[Records to process Boundary: Start]
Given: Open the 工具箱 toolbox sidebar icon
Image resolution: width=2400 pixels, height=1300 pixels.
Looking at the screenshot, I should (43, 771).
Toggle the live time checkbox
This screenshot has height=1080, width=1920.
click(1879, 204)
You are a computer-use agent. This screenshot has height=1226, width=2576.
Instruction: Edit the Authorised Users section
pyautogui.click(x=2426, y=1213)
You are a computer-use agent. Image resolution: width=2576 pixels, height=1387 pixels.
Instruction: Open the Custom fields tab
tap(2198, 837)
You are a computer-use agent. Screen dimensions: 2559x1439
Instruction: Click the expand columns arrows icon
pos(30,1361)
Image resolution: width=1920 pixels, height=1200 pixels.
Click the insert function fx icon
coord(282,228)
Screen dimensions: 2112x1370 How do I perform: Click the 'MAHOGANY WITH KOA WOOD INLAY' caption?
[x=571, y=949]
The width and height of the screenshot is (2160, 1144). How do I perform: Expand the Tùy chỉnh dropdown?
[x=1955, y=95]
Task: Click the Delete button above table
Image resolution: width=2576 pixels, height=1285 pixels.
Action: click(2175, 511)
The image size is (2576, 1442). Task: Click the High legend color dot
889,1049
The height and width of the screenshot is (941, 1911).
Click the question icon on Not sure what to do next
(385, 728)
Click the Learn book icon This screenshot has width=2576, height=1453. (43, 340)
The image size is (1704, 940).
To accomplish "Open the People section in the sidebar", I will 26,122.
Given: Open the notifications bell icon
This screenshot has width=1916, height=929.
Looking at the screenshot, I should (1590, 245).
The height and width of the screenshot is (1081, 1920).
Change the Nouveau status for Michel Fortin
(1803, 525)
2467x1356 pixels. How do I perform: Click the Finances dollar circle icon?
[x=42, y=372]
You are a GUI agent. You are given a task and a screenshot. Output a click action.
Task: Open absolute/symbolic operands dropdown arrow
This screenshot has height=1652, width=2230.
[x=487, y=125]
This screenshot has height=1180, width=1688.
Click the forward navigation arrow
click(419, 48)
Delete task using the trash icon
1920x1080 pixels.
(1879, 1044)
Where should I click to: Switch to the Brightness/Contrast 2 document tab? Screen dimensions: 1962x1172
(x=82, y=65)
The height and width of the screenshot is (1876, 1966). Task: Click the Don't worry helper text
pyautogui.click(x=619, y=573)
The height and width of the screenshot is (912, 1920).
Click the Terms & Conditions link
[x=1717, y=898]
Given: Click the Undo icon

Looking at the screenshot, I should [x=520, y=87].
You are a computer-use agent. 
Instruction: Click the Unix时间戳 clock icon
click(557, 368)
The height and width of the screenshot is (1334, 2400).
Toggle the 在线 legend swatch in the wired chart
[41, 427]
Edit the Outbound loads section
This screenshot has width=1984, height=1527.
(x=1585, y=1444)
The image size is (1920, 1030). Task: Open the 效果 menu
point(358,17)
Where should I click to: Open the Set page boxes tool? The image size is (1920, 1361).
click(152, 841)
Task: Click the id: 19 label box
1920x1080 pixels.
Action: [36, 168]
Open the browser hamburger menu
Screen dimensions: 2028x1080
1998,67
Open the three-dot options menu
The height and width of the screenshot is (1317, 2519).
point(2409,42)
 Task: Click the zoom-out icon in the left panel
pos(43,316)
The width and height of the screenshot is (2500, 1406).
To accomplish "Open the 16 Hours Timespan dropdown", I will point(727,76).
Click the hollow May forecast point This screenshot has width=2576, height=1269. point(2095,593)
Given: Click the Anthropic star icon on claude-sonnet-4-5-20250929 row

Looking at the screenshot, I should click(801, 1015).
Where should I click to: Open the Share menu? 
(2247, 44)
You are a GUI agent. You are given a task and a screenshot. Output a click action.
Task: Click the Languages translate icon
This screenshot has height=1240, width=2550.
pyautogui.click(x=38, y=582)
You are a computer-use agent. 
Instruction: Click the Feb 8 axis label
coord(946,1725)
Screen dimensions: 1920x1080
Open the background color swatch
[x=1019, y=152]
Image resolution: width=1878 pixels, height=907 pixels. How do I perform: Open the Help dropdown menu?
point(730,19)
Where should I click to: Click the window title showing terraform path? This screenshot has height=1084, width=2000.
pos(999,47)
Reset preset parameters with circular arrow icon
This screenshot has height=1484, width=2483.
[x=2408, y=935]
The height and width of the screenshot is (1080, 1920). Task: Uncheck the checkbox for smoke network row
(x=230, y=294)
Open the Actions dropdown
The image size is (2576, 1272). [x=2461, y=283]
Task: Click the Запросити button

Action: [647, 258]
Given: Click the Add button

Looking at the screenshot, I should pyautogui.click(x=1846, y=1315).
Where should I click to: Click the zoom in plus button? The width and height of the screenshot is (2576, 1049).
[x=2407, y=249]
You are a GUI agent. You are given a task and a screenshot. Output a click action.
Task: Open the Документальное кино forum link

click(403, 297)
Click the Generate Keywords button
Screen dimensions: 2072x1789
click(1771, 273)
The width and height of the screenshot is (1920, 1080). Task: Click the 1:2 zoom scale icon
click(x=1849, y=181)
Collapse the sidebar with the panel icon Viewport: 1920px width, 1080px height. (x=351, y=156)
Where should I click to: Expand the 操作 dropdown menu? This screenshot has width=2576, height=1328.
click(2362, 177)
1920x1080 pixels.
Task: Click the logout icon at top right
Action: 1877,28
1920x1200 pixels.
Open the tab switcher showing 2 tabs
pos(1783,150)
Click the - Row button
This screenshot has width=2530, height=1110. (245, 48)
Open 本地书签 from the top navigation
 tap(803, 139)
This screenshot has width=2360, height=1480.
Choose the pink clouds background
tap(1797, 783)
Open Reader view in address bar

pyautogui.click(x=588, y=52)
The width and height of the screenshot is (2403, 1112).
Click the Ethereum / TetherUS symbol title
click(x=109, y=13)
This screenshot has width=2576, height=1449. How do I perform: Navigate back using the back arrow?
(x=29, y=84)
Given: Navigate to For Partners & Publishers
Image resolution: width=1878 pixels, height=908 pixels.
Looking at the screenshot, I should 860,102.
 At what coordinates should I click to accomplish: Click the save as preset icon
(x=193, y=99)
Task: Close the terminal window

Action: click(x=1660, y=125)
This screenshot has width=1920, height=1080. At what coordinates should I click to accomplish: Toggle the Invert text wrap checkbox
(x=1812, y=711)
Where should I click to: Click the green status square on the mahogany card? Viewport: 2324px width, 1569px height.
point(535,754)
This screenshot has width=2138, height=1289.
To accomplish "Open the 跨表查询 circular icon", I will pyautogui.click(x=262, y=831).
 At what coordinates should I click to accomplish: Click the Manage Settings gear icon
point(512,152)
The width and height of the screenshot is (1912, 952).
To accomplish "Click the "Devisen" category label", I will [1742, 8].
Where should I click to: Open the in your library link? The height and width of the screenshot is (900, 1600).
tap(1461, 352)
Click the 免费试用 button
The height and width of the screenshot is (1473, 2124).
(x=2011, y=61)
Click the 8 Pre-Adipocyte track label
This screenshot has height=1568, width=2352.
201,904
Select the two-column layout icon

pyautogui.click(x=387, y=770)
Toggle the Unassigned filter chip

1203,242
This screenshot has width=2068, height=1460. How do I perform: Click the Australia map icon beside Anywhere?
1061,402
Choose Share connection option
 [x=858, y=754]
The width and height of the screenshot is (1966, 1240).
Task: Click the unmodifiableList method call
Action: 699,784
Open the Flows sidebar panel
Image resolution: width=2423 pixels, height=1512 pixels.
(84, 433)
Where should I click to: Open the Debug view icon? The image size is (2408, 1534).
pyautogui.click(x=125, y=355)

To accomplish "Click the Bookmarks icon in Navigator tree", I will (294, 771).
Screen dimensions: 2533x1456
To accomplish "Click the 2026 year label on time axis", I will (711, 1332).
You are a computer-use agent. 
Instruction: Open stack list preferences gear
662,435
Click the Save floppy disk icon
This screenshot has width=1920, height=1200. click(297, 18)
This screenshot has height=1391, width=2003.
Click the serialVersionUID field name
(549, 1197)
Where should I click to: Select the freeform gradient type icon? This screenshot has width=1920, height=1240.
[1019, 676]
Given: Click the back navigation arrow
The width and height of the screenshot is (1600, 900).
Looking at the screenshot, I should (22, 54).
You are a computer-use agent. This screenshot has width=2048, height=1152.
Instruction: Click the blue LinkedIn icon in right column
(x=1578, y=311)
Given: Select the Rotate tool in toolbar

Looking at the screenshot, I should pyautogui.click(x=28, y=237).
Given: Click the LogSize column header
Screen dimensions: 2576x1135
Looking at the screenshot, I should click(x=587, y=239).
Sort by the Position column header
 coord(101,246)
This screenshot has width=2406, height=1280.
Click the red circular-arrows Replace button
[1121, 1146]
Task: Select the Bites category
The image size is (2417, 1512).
[Records to process Boundary: End]
Above are the records; repeat exactly the lines from the one holding "Open the tab switcher showing 2 tabs" down to the one holding "This screenshot has width=2360, height=1480.", end lines included.

◆ Finished task ◆
Open the tab switcher showing 2 tabs
pos(1783,150)
Click the - Row button
This screenshot has width=2530, height=1110. (245, 48)
Open 本地书签 from the top navigation
 tap(803, 139)
This screenshot has width=2360, height=1480.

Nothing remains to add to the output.